ARTIGOS ORIGINAIS
ANASTOMOSES COLÔNICAS APÓS MUCOSECTOMIA QUÍMICA, EM RATOS
Colonic Anastomosis after Chemical Mucosectomy in Rats
Ivana Duval-Araujo1; Luiz Eduardo Moreira Teixeira2; Rubem Mateus C. Miranda3; Daírton Miranda4; Cíntia Coutinho de Morais5
1 Professor associado-doutor, Faculdade de Medicina, Universidade Federal de Minas Gerais; 2 Mestre. Aluno do Programa de Pós-Graduação em Cirurgia (Doutorado), Faculdade de Medicina, Universidade Federal de Minas Gerais; 3 Médico; 4 Médico Patologista; 5 Médica.
Resumo: Objetivo: Avaliar, experimentalmente, os efeitos da mucosectomia química sobre a cicatrização de anastomoses colônicas. Metodologia: Estudou-se 17 ratos Wistar machos divididos nos seguintes grupos: A (n=12), anastomose colônica; B (n=13), anastomose colônica após mucosectomia. A mucosectomia foi realizada através da introdução de um bastão de nitrato de prata a 10%, durante um minuto, através das duas bocas a serem anastomosadas, e as anastomoses realizadas em plano único total, evertente, com fio polivicril 6-0 em pontos separados. Os animais foram estudados após 7 dias (6 do grupo A1 e 6 do grupo B1) e 14 dias (7 do grupo A2 e 6 do grupo B2) da cirurgia, e realizadas observações macroscópicas da presença de aderências, fístulas (saída de secreção através da anastomose ou teste da pressão de ruptura igual a zero), estenose (dilatação intestinal proximal à anastomose), abscessos peri-anastomóticos e peritonite. Foi também avaliada a pressão de ruptura das anastomoses e histologia das anastomoses. Os resultados qualitativos foram avaliados pelo teste do Qui-quadrado (com correção de Yates) e os quantitativos através do teste de Kruskall-Wallis, sendo considerados significativos valores de p<0,05. Resultados: Nenhum dos animais estudados apresentou fístulas. A incidência de aderências peri-anastomóticas não foi diferente entre os grupos (A1=100%, B1=100%, p=N.S.; A2=75%, B2=50%, p=N.S.). Houve semi-obstrução da anastomose em 25% dos animais do grupo A1, 50% daqueles do grupo B1, 25% dos animais do grupo A2 e 50% dos animais do grupo B2, sem diferença significativa entre os grupos. A pressão de ruptura, em mmHg, foi de 27,0 ± 4,5 no grupo A1, 34,5 ± 2,0 no grupo B1, 28,9 ± 4,2 no grupo A2 e 24,0 ± 3,4 no grupo B2, com aumento significativo no grupo B1 quando comparados aos grupos A1 (p=0,03) e B2 (p=0,02). Concluindo, a mucosectomia química com o uso do nitrato de prata, ao contrário daquela realizada mecanicamente, não associou-se a maior incidência de complicações da anastomose no cólon direito de ratos. Houve, entretanto, aumento da força da anastomose no período inflamatório, sem influência no período de fibroplasia da cicatrização.
****************************************
LISTA DE TAREFAS>
1. Transcreva do resumo sobre anastomoses colônicas em ratos todo o trecho que vai de "ARTIGOS ORIGINAIS" até "Patologista; 5 Médica.".
2. Segundo o resumo sobre anastomoses colônicas em ratos, qual teste estatístico foi usado para avaliar os resultados qualitativos?
3. Dê continuidade ao resumo sobre anastomoses colônicas em ratos a partir do ponto em que ele termina.

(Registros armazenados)
****************************************
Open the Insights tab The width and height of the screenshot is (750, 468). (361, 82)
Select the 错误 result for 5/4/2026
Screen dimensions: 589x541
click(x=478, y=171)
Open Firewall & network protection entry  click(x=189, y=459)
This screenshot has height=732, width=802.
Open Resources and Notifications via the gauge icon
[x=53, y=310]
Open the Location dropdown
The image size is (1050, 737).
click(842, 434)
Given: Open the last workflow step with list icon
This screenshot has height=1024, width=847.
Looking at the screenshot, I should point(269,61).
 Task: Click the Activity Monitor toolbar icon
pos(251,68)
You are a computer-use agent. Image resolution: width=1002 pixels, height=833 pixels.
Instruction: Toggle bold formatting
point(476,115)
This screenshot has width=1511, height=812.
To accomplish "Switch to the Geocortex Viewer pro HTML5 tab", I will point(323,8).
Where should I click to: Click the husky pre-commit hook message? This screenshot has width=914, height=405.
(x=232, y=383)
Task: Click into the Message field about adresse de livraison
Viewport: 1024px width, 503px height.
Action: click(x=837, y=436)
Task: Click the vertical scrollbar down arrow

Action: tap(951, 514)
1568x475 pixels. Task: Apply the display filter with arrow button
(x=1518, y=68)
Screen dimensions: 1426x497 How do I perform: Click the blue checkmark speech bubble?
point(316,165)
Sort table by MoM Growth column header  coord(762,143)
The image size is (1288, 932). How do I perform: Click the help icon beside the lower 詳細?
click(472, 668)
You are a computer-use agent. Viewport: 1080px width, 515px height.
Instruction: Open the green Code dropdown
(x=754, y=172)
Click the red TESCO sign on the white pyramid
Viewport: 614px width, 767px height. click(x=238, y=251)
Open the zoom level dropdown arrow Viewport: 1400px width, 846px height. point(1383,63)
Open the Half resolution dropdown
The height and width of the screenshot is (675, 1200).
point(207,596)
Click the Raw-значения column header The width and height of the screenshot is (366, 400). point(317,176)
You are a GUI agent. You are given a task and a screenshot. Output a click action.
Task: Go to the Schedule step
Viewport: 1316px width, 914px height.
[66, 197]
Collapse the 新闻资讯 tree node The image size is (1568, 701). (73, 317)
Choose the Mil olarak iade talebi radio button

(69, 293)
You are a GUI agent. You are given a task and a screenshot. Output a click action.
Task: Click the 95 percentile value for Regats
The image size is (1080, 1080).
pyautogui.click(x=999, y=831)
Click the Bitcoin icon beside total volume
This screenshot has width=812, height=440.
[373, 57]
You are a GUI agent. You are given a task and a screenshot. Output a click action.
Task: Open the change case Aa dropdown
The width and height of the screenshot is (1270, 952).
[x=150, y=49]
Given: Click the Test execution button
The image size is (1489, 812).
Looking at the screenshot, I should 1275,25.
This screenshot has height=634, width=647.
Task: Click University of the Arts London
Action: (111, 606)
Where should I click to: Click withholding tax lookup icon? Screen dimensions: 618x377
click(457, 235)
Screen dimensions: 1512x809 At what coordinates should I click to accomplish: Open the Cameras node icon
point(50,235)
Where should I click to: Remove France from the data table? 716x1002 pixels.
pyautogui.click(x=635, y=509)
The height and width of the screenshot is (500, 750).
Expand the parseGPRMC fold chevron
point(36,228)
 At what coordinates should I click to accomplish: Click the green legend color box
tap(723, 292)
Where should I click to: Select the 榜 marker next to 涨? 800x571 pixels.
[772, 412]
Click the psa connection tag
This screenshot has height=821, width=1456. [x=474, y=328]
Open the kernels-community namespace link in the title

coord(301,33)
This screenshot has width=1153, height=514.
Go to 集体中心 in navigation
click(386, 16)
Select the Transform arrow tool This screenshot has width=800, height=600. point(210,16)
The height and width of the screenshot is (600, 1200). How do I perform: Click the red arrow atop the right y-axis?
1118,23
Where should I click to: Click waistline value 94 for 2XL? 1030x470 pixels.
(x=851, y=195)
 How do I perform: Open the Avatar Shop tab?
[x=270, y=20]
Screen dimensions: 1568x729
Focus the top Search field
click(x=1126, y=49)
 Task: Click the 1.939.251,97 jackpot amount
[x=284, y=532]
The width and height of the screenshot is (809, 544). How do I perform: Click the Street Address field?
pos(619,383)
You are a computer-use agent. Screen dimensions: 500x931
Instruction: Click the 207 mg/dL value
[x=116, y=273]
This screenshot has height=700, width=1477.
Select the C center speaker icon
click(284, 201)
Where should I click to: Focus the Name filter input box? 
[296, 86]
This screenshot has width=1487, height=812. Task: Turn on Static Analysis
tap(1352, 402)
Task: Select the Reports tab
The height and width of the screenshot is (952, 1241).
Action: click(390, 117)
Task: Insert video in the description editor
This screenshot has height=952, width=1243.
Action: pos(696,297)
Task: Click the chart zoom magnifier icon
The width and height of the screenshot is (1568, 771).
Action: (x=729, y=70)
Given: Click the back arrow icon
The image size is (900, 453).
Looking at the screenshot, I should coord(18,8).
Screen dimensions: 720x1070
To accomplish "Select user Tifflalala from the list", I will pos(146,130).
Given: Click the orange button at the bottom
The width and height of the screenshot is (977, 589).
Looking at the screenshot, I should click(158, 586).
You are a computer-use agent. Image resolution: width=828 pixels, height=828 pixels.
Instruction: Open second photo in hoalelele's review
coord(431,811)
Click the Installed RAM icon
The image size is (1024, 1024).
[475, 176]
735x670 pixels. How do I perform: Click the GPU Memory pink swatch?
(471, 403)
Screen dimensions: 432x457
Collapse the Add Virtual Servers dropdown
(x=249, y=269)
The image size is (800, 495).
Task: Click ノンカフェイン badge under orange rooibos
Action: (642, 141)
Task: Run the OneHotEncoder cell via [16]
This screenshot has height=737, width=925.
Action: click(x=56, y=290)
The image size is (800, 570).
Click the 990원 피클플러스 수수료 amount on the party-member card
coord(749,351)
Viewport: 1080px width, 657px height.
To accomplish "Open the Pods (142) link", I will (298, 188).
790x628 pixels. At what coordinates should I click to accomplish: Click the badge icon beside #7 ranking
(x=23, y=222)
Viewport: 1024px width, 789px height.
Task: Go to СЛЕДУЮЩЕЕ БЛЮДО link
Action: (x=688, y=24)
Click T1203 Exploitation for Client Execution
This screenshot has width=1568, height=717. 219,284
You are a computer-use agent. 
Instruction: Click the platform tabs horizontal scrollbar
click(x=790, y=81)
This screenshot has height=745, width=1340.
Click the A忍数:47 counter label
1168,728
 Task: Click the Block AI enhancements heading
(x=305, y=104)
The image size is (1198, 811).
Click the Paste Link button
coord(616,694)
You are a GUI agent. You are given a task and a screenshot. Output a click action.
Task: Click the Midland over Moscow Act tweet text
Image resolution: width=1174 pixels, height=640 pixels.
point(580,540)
****************************************
RESPOSTAS POR TAREFA>
1.
ARTIGOS ORIGINAIS
ANASTOMOSES COLÔNICAS APÓS MUCOSECTOMIA QUÍMICA, EM RATOS
Colonic Anastomosis after Chemical Mucosectomy in Rats
Ivana Duval-Araujo1; Luiz Eduardo Moreira Teixeira2; Rubem Mateus C. Miranda3; Daírton Miranda4; Cíntia Coutinho de Morais5
1 Professor associado-doutor, Faculdade de Medicina, Universidade Federal de Minas Gerais; 2 Mestre. Aluno do Programa de Pós-Graduação em Cirurgia (Doutorado), Faculdade de Medicina, Universidade Federal de Minas Gerais; 3 Médico; 4 Médico Patologista; 5 Médica.

2. O teste do Qui-quadrado, com correção de Yates.

3.
Descritores: Anastomoses Intestinais, Mucosectomia, Fístulas.
INTRODUÇÃO
A mucosectomia nas proctocolectomias por doenças inflamatórias intestinais e
pólipos adenomatosos é utilizada com o objetivo de reduzir
o risco de recidivas na linha de sutura após
construção de reservatórios ileais. (1,2,3,4,5). Entretanto,
existem controvérsias quanto ao mérito de se realizar
a mucosectomia, sendo que alguns estudos sugerem
que a mucosectomia seguida de anastomose manual se associaria com pior resultado funcional do que
quando realizada a anastomose mecânica sem a mucosectomia (6,7).
Na cicatrização de segmentos do tubo
digestivo, é conhecida a importância da submucosa como
principal responsável pela aquisição de força tênsil
(8), devido à presença de grande quantidade de células
inflamatórias e fibroblastos, (9) sendo essas as
células responsáveis pela síntese do colágeno (10,11).
Após uma mucosectomia, teoricamente essas
superfícies estariam mais expostas e, portanto, a área sujeita
à reação inflamatória seria mais extensa, podendo
resultar não só em uma cicatriz mais forte, como
também favorecer ao aumento na incidência de estenoses.
Observou-se, em um estudo clínico, que
cerca de 47% dos pacientes submetidos às técnicas de
confecção dos reservatórios ileais após
mucosectomia apresentam complicações pós-operatórias, sendo
que a maioria dessas (16%) são decorrentes de
obstrução intestinal (3). Outro estudo relatou cerca de 25%
de incidência de abscessos perianastomoses nesse
procedimento (12). Entretanto, não se sabe se essa
reação cicatricial exacerbada pode ser pela exposição
da submucosa ou pelo trauma provocado pela retirada
da mucosa.
Em algumas situações clínicas, também,
a mucosectomia pode ser tecnicamente difícil, como
naqueles pacientes com colite ulcerativa grave,
podendo então ser realizado o debridamento químico da
mucosa por métodos variados, como hidróxido de
sódio, formalina e nitrato de prata (13)
Com o objetivo de avaliar alterações
cicatriciais no cólon de ratos após a mucosectomia química
com nitrato de prata, realizou-se este estudo.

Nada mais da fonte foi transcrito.